A similar rule extends gift tax liability to a transferee of a gift to the extent of the value of the gift. Sec. 6324(b).

The estate in this case had an estate tax deficiency (not including interest) of $62,378.48. Majority op. p. 253. As of October 6, 1989, that liability, plus interest thereon, remained unpaid. Majority op. p. 253. On that date, respondent mailed separate notices of transferee liability to petitioners, each of whom had received proceeds of $50,000 from an insurance policy on the decedent’s life. Majority op. p. 253. The first step in statutory construction is an analysis of the statutory language. Reiter v. Sonotone Corp., 442 U.S. 330, 337 (1979). Omitting language not relevant here, section 6324(a)(2) plainly says that, if estate tax “is not paid when due, * * * the * * * transferee * * * who receives * * * property included in the gross estate, * * * to the extent of the value * * * of such property, shall be personally liable for such tax.”

Section 6324(a)(2) does two things. First, it makes a transferee of an estate personally liable for the transferor’s tax. Liability for tax includes liability for interest. Sec. 6601(e)(1). Therefore, section 6324(a)(2) makes the transferee personally liable for interest applicable to the tax deficiency of the transferor. That liability for interest runs from the due date of the return until the date the tax is paid. Sec. 6601(a).

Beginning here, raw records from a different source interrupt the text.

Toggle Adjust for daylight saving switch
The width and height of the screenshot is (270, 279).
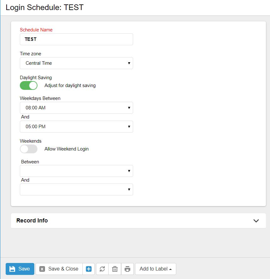[29, 85]
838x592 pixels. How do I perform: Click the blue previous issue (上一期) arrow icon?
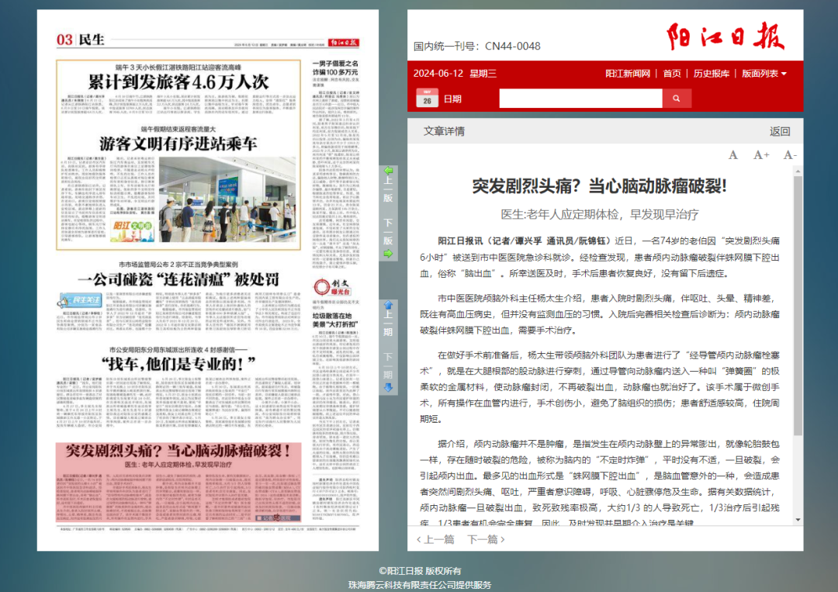(x=388, y=304)
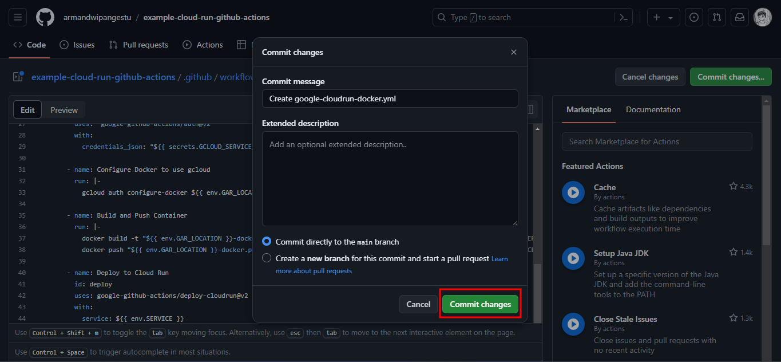Click the GitHub logo in the header

coord(45,17)
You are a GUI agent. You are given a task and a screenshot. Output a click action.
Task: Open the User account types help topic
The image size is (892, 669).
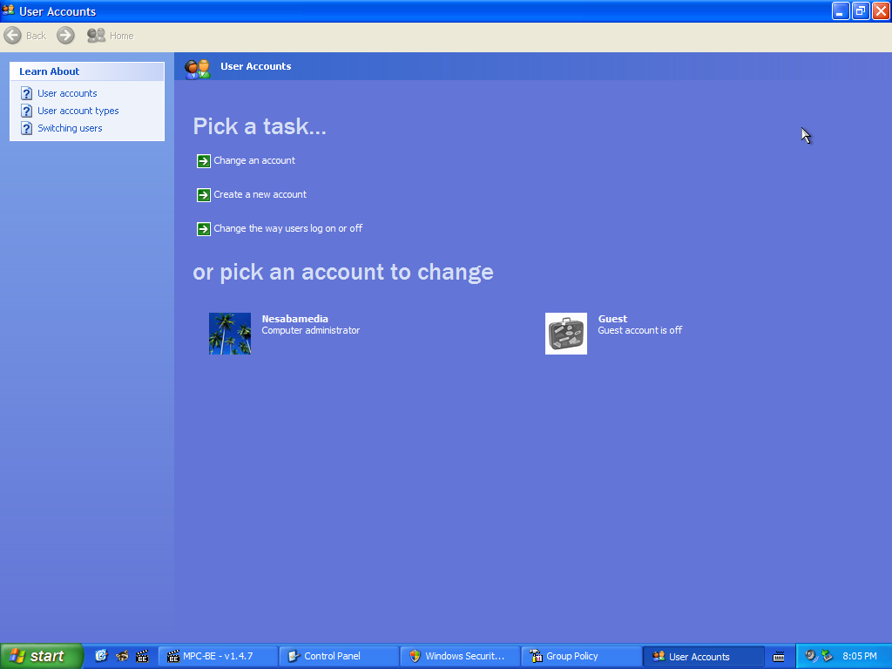(x=78, y=112)

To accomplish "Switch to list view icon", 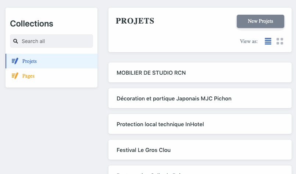I will (x=268, y=41).
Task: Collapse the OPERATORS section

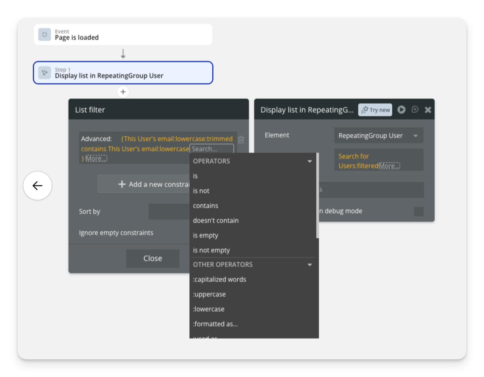Action: click(x=310, y=161)
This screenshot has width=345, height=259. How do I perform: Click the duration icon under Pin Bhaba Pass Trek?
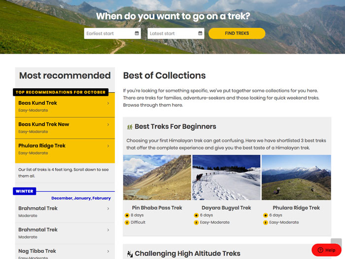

Second, section 6324(a)(2) imposes a limit on the transferee’s liability. Specifically, the transferee’s liability is limited to the value of the property included in the decedent’s gross estate and received by the transferee. Sec. 6324(a)(2). The limit on the transferee’s liability plainly applies to the transferee’s liability for interest. Sec. 6324(a)(2). Thus, the limit on liability applies to both taxes and interest, including interest arising after the transfer, for which the transferee is liable under section 6324(a)(2).

II.

The majority recognizes that personal liability of a transferee exists because of section 6324(a)(2), and that the transferee’s liability includes liability for interest until the deficiency is paid. However, the majority sees the liability imposed by section 6324(a)(2) as two separate liabilities. The first is liability for the transferor’s tax and interest until the later of the time of the transfer or the due date of the return. Majority op. note 8. The majority applies the limit on liability in section 6324(a)(2) only to that liability. The second liability the majority sees in section 6324(a)(2) is the transferee’s liability for interest arising after that time. The majority does not believe the second liability is subject to the section 6324(a)(2) limit on liability, in spite of the fact that the statute juxtaposes personal liability on the transferee with the limit.

Section 6324(a)(2) does not enunciate the two liabilities the majority sees; it provides for only one liability, limited to the value of property received by the transferee. The majority concludes that the limit on the transferee’s liability ceases to apply at the later of the due date of the return or the time of the transfer. Majority op. p. 255. This differs from the Court of Appeals for the Third Circuit’s opinion in Poinier v. Commissioner, 858 F.2d 917 (3d Cir. 1988), revg. in part 86 T.C. 478 (1986) (interpreting section 6324(b), which provides limited transferee liability for gift tax, consistently with this dissent’s interpretation of section 6324(a)(2)). In our opinion in Poinier v. Commissioner, 86 T.C. at 488-490, however, we held that the limit does not apply to interest arising after issuance of the notice of transferee liability. This confusion in identifying the point at which the limit purportedly does not apply is understandable because no such point is provided by section 6324(a)(2). In fact, section 6324(a)(2) provides an absolute limit on transferee liability.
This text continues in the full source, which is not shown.